Traits and classes?

Hello everybody

I am not a pure programmer in a sense that I am mainly programming for applied mathematics.
However I have a question about traits and classes. Why keeping classes if the language implement traits proprely?

Best regards

Sebastien

This appears only tangentially related to Rust, but I'll try to answer it in the general sense:

  • traits allow to bind behaviour to types. They don't have structure themselves, but the types they apply to very well may have. They don't really do inheritance (except for specialization or generic bounds).
  • classes (as in most object systems) bind structure and behaviour together. Depending on the object system, you can inherit once or many times (which gives rise to interesting problems like the aptly named Diamond), or inherit only the interface (which requires implementation). There has been a long standing argument that this duality (mixing structure + behaviour) has severe downsides. Rust really doesn't have classes, only separate structure (as in struct, enum, tuples, etc.) and traits that operate on them.

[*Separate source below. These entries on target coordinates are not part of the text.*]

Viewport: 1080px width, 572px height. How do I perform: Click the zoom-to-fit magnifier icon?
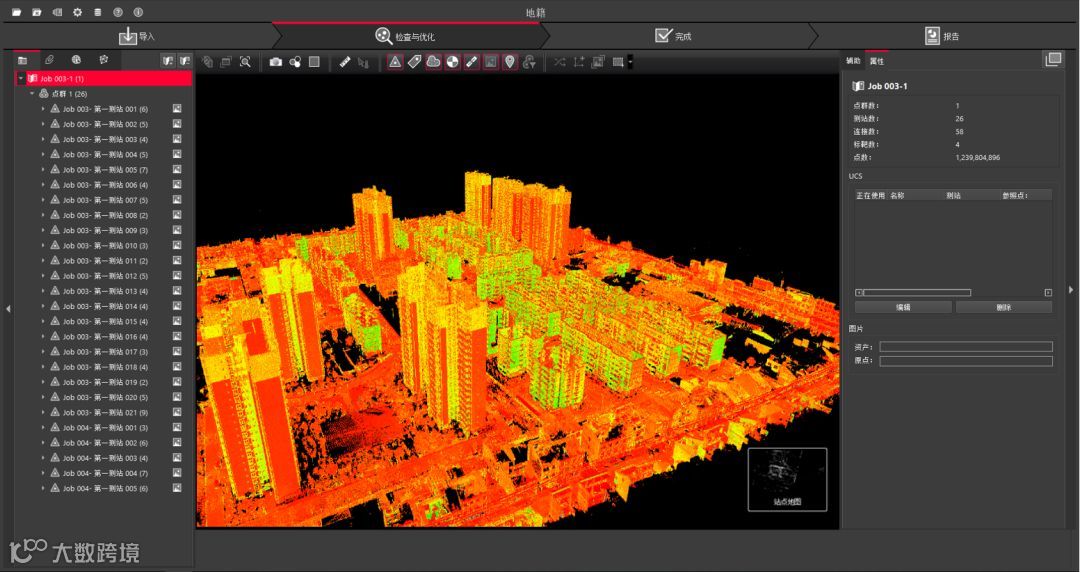point(245,62)
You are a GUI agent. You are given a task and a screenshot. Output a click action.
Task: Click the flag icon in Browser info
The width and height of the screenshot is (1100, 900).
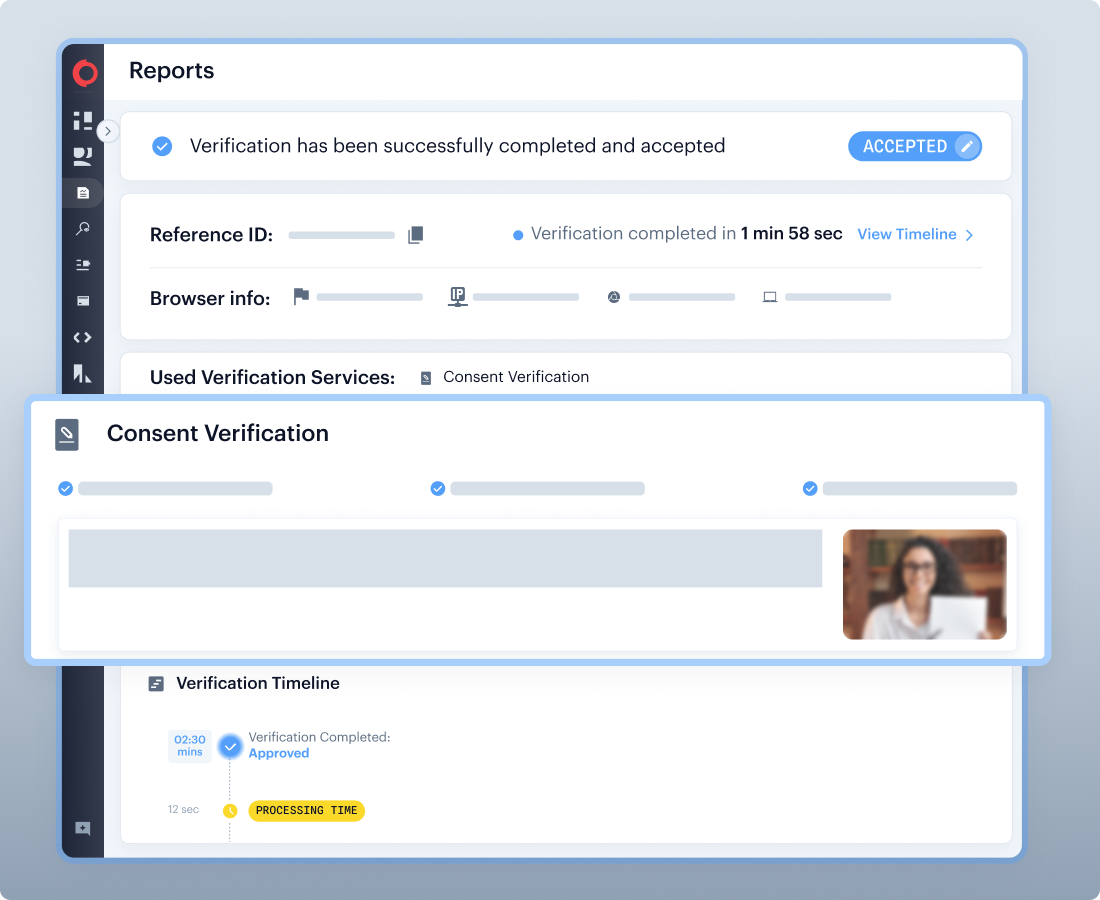click(x=301, y=296)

If Rust does not really have classes and separate struct and implementation (some kind of vtable), why keeping the notation charge of trait (T: Fooable followed by x: T for example instead of just x: fooable)?
Could not be more simple to consider all type like traits?

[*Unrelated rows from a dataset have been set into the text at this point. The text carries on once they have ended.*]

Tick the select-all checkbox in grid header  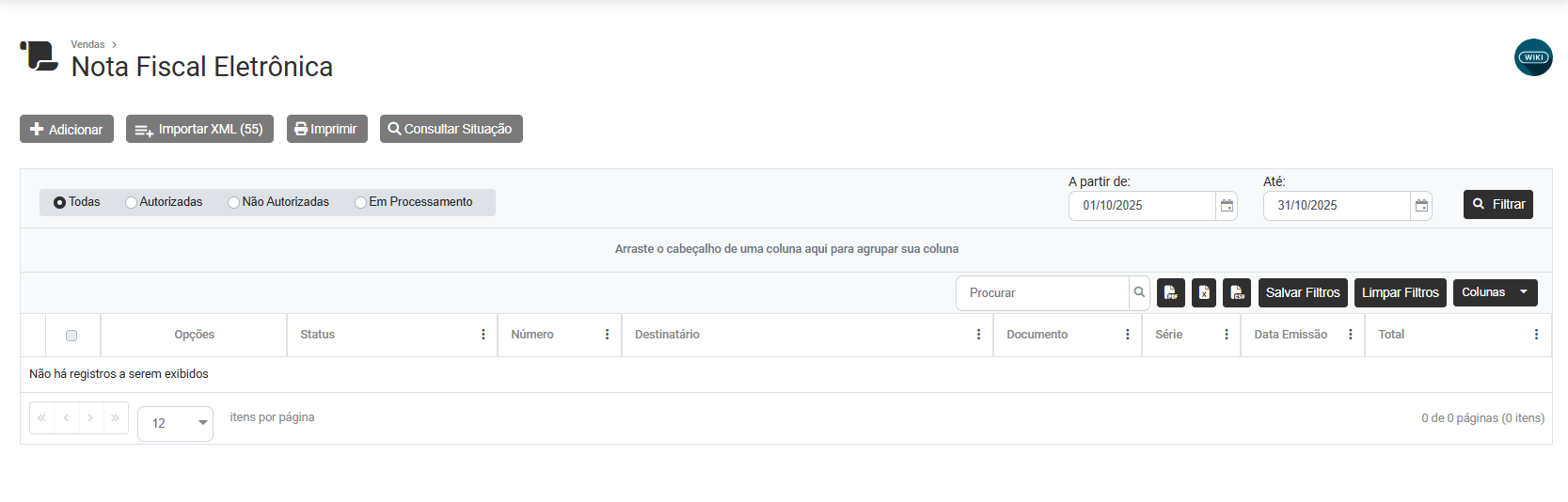coord(71,336)
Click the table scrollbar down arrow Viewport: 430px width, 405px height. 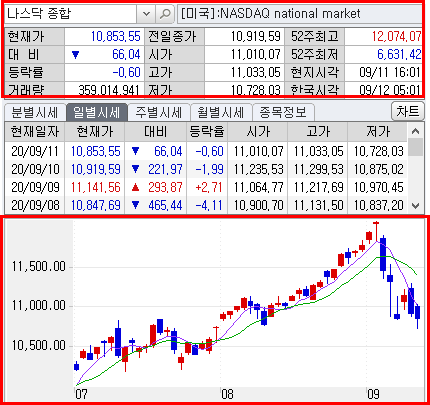[x=415, y=206]
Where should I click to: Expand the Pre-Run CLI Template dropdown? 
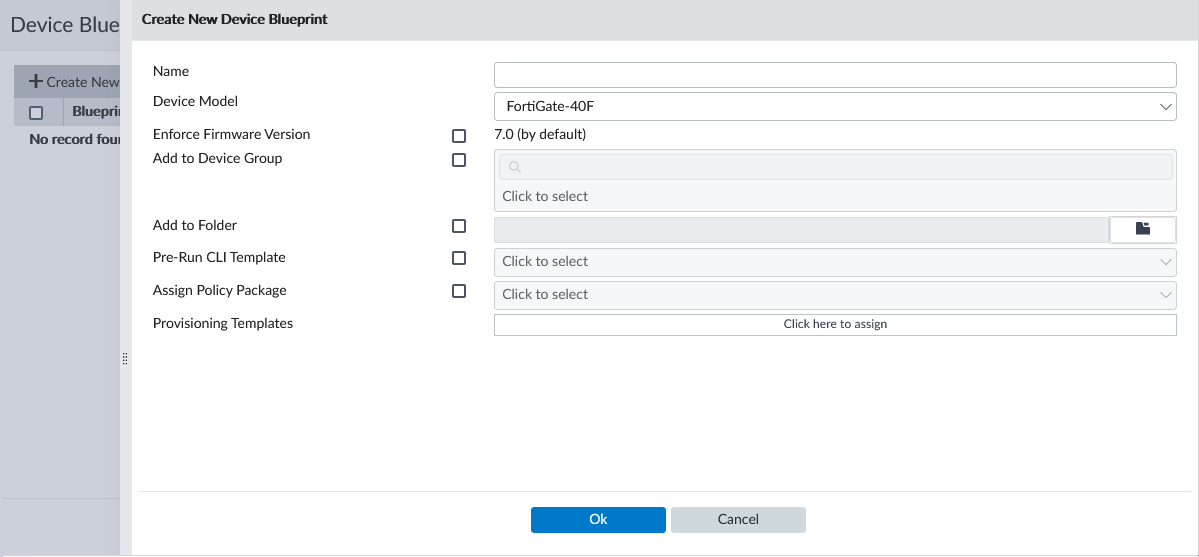(835, 262)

types are in fact a superset of traits: they also contain structs, enums, tuples, arrays, nums (as in i32), etc. Btw. a RFC for adding (some types of) inheritance to Rust is currently being worked on by mathieum.

Note also that trait objects are known only by their trait bound and thus have no (known) size. Which is why a Vec<T> does not work in the general case, it reqires T to be bound by Sized. Also traits don't necessarily require dynamic dispatch via vtable – that's just an implementation detail of dynamic polymorphism and may be compiled away if the compiler determines that there is only one implementation used.